» **THE PROBLEM**:
Take the data below. Output it exactly from its first line through the line containing "You are a computer-use agent. 270x236 pixels.".

» **PROVIDED RECORDS**:
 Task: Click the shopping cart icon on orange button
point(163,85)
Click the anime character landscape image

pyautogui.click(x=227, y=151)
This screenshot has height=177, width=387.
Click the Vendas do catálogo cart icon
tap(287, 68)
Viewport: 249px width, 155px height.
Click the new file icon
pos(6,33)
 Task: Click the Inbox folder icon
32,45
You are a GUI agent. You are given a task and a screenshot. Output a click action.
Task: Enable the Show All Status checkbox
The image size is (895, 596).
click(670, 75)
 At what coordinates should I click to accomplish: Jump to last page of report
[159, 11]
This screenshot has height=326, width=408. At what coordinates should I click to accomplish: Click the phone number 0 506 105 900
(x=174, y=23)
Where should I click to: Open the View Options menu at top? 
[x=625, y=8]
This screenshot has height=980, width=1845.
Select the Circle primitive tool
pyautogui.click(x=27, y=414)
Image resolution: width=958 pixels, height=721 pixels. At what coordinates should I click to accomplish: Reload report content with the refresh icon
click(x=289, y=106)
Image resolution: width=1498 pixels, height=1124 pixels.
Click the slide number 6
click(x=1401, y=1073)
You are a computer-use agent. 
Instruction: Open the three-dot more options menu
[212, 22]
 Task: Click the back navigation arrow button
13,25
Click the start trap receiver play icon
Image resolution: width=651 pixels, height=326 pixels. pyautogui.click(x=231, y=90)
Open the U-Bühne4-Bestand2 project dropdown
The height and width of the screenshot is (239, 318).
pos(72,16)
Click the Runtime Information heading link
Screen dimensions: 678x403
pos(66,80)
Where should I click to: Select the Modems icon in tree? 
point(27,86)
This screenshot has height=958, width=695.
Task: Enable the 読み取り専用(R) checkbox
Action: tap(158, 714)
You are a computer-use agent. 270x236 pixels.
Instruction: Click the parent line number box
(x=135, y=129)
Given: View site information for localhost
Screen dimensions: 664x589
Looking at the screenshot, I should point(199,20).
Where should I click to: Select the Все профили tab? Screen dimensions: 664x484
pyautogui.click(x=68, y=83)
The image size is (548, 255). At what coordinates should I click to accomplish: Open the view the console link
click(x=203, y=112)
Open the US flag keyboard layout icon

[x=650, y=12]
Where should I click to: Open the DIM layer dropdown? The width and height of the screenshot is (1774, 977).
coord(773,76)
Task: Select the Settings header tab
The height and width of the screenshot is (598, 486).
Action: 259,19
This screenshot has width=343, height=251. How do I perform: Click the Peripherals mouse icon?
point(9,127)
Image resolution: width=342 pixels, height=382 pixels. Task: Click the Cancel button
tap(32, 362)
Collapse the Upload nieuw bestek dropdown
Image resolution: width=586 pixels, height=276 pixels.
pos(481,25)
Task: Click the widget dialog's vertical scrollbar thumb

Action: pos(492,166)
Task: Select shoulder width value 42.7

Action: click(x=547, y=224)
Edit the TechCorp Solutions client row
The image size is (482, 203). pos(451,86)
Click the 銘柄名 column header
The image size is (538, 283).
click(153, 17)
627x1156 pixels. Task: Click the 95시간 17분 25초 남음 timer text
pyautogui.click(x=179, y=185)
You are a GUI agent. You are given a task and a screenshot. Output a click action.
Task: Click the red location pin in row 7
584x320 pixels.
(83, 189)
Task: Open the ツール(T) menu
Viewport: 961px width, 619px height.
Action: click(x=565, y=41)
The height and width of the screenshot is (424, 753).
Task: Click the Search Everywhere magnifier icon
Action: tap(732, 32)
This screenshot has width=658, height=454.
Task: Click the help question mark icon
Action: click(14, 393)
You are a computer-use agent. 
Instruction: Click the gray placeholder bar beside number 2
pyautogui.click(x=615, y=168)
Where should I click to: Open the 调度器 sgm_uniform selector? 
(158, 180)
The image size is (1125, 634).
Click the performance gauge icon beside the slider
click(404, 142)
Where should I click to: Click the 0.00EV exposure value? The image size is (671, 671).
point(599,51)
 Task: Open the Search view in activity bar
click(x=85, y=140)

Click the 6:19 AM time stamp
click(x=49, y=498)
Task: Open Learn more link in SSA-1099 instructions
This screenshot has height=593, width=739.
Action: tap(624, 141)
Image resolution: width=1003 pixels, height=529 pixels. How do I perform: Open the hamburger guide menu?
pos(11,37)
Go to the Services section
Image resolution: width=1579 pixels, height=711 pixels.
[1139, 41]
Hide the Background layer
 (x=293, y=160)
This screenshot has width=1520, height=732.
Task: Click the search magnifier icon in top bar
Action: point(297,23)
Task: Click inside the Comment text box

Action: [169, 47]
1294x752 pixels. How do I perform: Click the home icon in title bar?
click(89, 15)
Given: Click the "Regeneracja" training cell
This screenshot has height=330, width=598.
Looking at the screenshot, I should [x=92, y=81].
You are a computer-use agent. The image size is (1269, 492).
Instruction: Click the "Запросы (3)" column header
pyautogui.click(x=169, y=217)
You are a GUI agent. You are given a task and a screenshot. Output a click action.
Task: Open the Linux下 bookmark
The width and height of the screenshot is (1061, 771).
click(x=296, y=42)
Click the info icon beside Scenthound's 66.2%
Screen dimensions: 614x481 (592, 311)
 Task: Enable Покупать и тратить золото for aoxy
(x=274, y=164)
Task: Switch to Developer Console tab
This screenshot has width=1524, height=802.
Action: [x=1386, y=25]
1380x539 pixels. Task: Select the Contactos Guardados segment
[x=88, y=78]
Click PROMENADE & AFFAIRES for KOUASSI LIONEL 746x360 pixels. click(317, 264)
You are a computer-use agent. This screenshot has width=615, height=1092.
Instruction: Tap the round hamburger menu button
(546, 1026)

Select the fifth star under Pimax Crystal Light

» **SOLUTION TO THE EXERCISE**:
 Task: Click the shopping cart icon on orange button
point(163,85)
Click the anime character landscape image

pyautogui.click(x=227, y=151)
This screenshot has height=177, width=387.
Click the Vendas do catálogo cart icon
tap(287, 68)
Viewport: 249px width, 155px height.
Click the new file icon
pos(6,33)
 Task: Click the Inbox folder icon
32,45
You are a GUI agent. You are given a task and a screenshot. Output a click action.
Task: Enable the Show All Status checkbox
The image size is (895, 596).
click(670, 75)
 At what coordinates should I click to accomplish: Jump to last page of report
[159, 11]
This screenshot has height=326, width=408. At what coordinates should I click to accomplish: Click the phone number 0 506 105 900
(x=174, y=23)
Where should I click to: Open the View Options menu at top? 
[x=625, y=8]
This screenshot has height=980, width=1845.
Select the Circle primitive tool
pyautogui.click(x=27, y=414)
Image resolution: width=958 pixels, height=721 pixels. At what coordinates should I click to accomplish: Reload report content with the refresh icon
click(x=289, y=106)
Image resolution: width=1498 pixels, height=1124 pixels.
Click the slide number 6
click(x=1401, y=1073)
You are a computer-use agent. 
Instruction: Open the three-dot more options menu
[212, 22]
 Task: Click the back navigation arrow button
13,25
Click the start trap receiver play icon
Image resolution: width=651 pixels, height=326 pixels. pyautogui.click(x=231, y=90)
Open the U-Bühne4-Bestand2 project dropdown
The height and width of the screenshot is (239, 318).
pos(72,16)
Click the Runtime Information heading link
Screen dimensions: 678x403
pos(66,80)
Where should I click to: Select the Modems icon in tree? 
point(27,86)
This screenshot has height=958, width=695.
Task: Enable the 読み取り専用(R) checkbox
Action: tap(158, 714)
You are a computer-use agent. 270x236 pixels.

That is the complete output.